This pen and ink drawing by the east end artist Madge Gill will be in ‘The Mind of the Artist’ on show at Town House 14th – 30th November. She received no formal training, but nearly a hundred years after she started painting Madge Gill’s work remains very popular. It almost always features the same female face with varying expressions and dark staring eyes, which she called ‘Myrninerest’ (My Inner Rest), but that face seems to strike a chord within us.
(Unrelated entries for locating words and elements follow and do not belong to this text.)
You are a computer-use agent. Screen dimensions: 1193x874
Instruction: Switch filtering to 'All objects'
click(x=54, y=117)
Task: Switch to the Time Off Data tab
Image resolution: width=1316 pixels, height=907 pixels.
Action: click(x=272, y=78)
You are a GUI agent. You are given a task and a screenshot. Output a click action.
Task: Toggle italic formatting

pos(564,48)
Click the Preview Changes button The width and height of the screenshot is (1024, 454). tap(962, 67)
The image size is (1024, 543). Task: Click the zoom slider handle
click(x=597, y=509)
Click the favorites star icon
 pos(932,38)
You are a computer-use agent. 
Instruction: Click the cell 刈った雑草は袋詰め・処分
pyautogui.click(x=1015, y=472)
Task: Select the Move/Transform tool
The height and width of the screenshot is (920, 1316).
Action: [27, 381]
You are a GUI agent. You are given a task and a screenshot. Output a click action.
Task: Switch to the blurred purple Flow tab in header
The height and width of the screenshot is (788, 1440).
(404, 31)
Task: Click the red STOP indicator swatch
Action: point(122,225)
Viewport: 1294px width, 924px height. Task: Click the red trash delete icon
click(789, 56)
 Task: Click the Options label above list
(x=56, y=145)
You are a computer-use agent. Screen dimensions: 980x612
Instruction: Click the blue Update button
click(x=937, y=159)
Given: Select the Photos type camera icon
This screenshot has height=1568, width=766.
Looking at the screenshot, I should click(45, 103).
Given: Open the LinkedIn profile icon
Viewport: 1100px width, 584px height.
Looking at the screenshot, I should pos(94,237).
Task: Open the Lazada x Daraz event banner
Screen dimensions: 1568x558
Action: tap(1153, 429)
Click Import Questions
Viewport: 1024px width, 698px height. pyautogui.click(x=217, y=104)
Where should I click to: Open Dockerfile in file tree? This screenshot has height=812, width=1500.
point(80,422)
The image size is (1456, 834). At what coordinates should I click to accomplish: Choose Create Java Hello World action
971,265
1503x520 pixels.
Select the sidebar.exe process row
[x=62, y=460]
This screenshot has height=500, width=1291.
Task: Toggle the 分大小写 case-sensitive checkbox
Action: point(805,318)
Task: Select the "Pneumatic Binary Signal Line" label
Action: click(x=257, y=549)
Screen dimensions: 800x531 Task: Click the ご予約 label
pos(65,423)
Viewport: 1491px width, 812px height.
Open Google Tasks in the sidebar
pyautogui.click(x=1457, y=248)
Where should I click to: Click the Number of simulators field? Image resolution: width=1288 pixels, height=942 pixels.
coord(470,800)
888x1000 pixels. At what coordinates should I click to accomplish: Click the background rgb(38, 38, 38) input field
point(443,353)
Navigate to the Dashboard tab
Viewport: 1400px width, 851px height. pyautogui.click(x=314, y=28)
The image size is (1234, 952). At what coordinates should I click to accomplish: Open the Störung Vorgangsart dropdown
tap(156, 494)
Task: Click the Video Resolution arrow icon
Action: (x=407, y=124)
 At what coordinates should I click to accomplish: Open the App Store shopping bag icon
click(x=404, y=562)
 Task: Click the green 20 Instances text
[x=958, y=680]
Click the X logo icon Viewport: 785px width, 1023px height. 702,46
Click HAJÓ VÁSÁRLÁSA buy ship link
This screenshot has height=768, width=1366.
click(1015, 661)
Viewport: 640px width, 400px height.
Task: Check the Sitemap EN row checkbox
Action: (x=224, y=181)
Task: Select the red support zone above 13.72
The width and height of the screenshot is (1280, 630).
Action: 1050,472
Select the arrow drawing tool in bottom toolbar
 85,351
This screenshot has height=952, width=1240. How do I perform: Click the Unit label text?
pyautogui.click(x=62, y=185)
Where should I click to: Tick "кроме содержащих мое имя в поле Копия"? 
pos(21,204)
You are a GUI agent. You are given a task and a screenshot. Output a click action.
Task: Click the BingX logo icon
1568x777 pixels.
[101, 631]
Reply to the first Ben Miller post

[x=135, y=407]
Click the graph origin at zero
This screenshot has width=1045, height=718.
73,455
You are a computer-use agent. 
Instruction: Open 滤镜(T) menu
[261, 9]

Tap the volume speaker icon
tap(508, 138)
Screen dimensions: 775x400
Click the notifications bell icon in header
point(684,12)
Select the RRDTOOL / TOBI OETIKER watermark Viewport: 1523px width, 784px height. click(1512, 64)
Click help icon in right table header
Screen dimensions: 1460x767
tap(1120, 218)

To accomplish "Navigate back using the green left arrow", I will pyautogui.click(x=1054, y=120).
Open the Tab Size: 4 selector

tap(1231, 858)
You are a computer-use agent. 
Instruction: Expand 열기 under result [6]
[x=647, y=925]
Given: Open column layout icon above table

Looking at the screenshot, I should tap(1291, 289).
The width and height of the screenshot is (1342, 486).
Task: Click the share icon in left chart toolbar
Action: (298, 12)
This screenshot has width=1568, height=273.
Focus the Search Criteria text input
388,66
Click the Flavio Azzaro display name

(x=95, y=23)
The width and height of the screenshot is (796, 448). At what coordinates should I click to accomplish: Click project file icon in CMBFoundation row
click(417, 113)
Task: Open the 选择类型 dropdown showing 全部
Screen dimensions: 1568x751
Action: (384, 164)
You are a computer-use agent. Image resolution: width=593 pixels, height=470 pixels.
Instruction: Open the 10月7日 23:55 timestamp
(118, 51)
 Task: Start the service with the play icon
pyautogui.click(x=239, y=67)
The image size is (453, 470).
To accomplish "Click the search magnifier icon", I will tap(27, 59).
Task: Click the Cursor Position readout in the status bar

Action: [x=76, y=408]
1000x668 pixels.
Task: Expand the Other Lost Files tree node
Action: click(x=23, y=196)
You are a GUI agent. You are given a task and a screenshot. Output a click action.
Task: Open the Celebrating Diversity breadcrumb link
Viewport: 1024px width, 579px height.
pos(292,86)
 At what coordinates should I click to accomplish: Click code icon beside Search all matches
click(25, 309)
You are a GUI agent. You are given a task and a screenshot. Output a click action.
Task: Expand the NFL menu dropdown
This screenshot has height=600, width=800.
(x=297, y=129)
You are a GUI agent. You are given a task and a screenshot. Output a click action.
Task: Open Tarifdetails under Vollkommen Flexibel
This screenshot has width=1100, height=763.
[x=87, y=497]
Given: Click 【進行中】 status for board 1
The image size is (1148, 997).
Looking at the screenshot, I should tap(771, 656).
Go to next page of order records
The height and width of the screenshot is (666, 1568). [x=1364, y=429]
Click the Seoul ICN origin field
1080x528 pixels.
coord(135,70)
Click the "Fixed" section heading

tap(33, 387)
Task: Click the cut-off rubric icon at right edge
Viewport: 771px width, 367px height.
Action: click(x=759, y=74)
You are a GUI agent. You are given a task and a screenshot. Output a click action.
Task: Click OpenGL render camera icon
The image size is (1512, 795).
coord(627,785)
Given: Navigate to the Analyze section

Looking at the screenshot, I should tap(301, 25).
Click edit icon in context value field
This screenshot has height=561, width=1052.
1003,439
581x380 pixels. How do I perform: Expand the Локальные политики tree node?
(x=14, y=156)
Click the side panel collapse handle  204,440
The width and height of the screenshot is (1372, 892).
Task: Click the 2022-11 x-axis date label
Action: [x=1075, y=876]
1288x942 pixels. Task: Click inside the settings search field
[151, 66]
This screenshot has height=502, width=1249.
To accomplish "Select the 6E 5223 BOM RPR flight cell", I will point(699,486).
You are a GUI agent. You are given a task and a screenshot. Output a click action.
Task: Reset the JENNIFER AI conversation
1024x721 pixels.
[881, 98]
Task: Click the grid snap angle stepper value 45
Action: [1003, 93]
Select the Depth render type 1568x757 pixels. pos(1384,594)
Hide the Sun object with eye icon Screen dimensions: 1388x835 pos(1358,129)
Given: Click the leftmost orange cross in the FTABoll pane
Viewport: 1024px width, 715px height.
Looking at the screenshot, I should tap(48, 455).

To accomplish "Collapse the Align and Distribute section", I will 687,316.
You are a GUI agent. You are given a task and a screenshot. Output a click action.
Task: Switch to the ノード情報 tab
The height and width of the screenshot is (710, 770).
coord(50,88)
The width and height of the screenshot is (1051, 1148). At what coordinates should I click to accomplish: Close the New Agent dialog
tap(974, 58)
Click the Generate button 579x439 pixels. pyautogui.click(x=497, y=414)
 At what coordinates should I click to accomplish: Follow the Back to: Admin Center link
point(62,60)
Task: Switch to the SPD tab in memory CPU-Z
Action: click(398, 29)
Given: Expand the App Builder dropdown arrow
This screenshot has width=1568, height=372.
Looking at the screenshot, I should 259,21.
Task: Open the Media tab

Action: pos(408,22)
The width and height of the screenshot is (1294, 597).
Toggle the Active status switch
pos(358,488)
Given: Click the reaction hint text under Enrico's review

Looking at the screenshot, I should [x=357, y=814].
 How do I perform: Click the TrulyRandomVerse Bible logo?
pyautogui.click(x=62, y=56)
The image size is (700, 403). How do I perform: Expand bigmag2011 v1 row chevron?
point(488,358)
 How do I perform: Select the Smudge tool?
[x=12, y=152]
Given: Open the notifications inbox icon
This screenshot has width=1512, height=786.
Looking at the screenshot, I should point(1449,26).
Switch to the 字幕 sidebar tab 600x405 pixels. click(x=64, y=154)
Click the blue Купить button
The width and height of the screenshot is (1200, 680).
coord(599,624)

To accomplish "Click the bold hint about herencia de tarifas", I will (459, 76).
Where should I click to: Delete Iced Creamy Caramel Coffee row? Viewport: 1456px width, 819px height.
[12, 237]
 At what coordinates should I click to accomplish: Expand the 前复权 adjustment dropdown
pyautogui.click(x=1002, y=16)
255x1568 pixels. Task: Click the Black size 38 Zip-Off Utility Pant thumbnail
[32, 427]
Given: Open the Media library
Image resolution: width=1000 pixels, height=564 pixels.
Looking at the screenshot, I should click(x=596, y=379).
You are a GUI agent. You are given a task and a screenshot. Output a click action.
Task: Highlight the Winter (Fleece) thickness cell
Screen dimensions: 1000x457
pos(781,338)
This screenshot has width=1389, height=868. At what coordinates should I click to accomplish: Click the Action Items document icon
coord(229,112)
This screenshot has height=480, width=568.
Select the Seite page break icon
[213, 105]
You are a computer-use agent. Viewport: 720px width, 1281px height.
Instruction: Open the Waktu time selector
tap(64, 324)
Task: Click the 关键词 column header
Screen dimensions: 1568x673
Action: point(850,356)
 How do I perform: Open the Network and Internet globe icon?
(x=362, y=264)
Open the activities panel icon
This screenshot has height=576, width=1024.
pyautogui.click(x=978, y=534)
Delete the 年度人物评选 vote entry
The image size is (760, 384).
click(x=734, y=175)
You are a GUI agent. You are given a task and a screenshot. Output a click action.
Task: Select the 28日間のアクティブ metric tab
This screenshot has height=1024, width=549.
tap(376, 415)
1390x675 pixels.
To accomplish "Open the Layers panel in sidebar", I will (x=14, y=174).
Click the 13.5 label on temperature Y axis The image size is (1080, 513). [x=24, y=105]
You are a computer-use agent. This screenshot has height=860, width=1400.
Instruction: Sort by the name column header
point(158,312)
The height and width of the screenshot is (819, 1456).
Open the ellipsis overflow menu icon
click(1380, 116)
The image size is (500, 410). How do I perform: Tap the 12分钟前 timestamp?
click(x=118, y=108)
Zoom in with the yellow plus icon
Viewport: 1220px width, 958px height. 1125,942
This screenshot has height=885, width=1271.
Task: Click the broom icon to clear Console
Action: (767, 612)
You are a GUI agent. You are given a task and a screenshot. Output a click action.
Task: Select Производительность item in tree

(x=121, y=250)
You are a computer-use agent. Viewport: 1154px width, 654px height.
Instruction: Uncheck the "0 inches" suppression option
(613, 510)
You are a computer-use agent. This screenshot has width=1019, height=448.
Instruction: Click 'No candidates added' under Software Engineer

Madge had a difficult early family life: she was born in Marsh Street Walthamstow in 1882 to Emma Eades – the name of her father is unknown and in 1891 she was taken into care by Dr Barnardo’s at Barkingside and then sent to Canada in 1896 to work on farms and as a domestic servant. She returned to England in 1900 at the age of 19 and worked as a nurse at Whipps Cross Hospital, living with her aunt nearby.
In 1906 she had her first son with Tom Gill her cousin, whom she married in 1907 and over the next ten years she had two more sons. Tragedy struck in 1918 when her second son died age eight of Spanish flu and then in 1919 she gave birth to her daughter, who was stillborn. Madge was seriously ill for many months afterwards and was left blind in one eye. Her aunt had introduced her to spiritualism and astrology and while she was recovering she began her extraordinarily intricate drawings guided by her spirit guide.
In the obsessive pattern making, which covers the surface of the paper, Madge seems to want to immerse herself totally in the process of following the line to the exclusion of everything else. She first exhibited with the East End Academy at the Whitechapel Gallery in 1932 and became one of the most popular artists in the annual exhibition, showing every year until 1947. This work probably dates to around that time.